What the exercise asks: Filter the entries beneath this task, copying only the lines that hold the word "computer".
------------------------------
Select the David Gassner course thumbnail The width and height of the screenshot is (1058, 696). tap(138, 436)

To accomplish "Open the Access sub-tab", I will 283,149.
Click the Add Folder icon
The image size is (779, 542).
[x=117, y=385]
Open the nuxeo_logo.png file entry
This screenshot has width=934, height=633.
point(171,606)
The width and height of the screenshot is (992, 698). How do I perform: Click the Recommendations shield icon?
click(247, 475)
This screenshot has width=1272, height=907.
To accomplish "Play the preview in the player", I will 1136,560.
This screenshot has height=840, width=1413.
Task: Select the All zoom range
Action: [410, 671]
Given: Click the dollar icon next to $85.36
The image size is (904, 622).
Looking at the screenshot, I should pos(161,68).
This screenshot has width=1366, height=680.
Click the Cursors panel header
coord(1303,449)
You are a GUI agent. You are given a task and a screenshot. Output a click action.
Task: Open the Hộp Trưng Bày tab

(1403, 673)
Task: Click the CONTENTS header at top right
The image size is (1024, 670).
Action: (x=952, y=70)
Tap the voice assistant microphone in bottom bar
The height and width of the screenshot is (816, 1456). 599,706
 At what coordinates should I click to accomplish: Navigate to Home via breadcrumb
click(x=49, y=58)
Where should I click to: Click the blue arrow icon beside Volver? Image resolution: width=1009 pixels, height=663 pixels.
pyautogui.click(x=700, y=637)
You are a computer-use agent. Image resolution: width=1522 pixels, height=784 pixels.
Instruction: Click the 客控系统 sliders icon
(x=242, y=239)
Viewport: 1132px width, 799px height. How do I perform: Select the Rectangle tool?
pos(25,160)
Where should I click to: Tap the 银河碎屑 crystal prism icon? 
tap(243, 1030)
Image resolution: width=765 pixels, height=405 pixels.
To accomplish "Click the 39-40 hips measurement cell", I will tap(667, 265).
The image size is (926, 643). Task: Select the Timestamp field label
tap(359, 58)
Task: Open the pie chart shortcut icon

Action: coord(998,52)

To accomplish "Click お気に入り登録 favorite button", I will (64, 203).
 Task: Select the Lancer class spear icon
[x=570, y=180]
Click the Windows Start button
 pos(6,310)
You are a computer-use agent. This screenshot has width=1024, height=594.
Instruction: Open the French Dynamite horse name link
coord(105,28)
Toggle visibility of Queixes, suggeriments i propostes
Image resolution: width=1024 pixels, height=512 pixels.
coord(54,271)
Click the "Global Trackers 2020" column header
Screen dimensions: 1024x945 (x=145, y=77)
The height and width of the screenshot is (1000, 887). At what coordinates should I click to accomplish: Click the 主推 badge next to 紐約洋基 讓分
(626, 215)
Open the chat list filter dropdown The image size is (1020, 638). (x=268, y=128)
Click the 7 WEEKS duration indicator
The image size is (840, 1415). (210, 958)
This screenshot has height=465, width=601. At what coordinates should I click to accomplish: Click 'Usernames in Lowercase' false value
------------------------------
Exercise result:
You are a computer-use agent. Image resolution: width=1522 pixels, height=784 pixels.
You are a computer-use agent. This screenshot has width=1024, height=594.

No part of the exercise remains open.